An interesting part of the study was that the researchers found that the feelings of burnout occur the most in the workplace, and this has the most negative effects on a person. This is because the workplace often times becomes the biggest area where perfectionistic concerns are based. Most people have sports and education objectives that are clearly defined, and also people tend to have more social support in both of these areas than they do when it comes to their job or workplace. In school, a person is often rewarded for perfection or doing very well, such as buy getting higher grades or certain awards that recognizes them for their hard work and dedication. In sports, there is also a reward system set up for the hardwork and perfection, such as winning the game or match or getting an award for coming in first at a championship. As far as work is concerned, a lot of people strive to be successful and want to be a perfectionist, but their hard work might not be recognized or they may not be rewarded, such as not getting a raise or an employee of the month recognition. This lack of reward or feeling of not being appreciated often leads to cynicism and burnout.

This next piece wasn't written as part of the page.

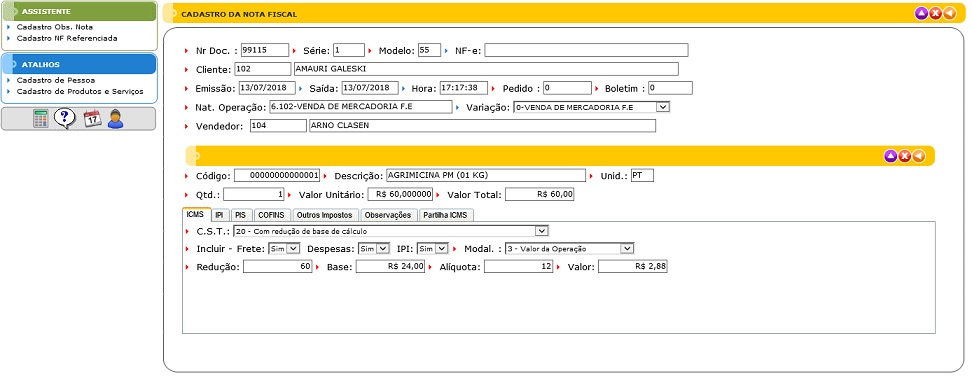Viewport: 972px width, 392px height.
Task: Open Cadastro NF Referenciada link
Action: click(x=67, y=38)
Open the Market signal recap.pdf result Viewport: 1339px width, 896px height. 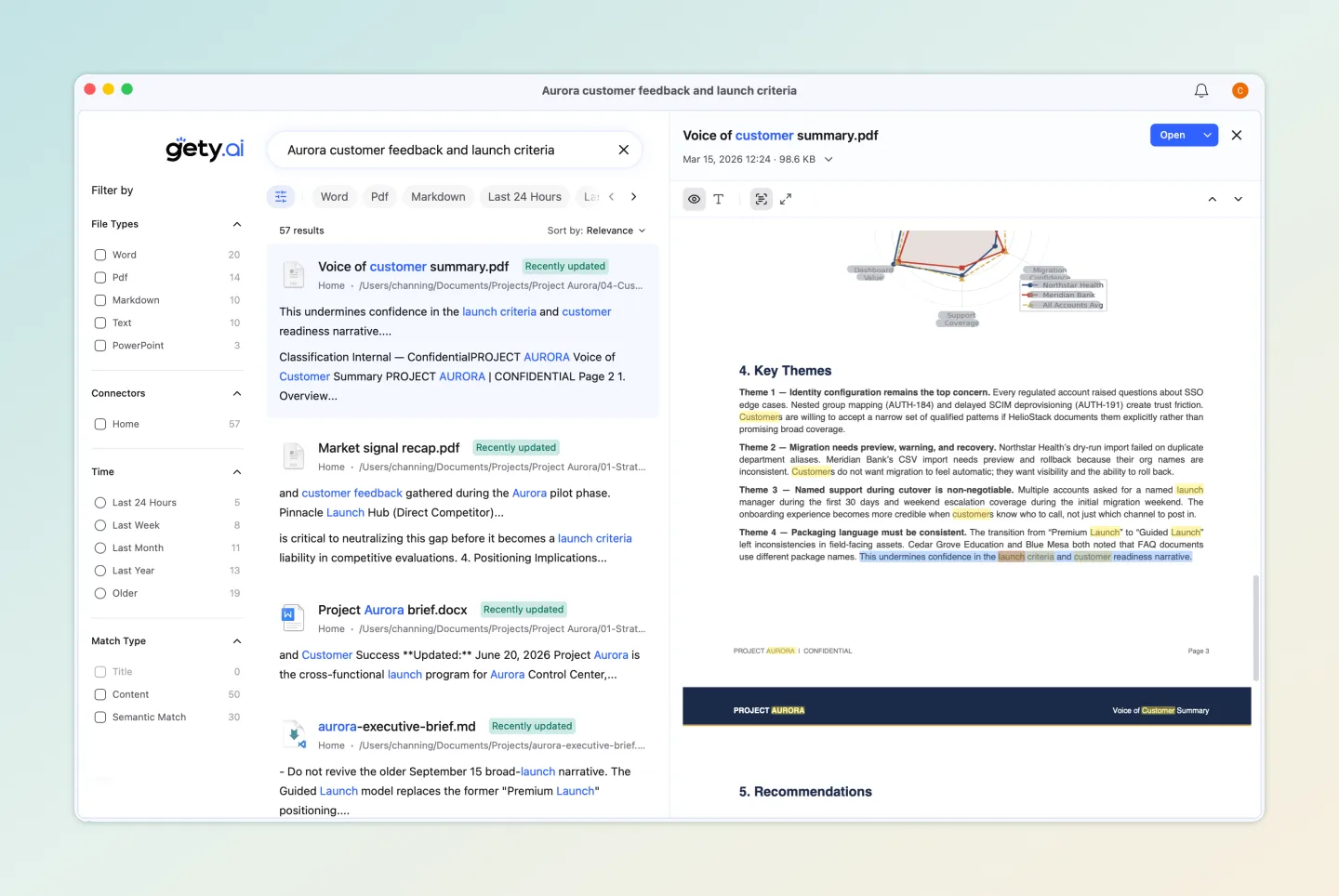pos(389,448)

People need to accept failure as an opportunity to learn, forgive themselves when they fail, and most importantly, set realistic goals, and this will help people overcome the irrational beliefs that come with being a perfectionist. To simply put it, you need to deal with reality in reality’s terms in order to avoid these feelings of anxiety or feelings of being burnt out, especially in situations where hard work is not often recognized. It also helps when there is an environment of creativity, effort, and perseverance, which can offset the feelings of not being rewarded for perfectionism or success.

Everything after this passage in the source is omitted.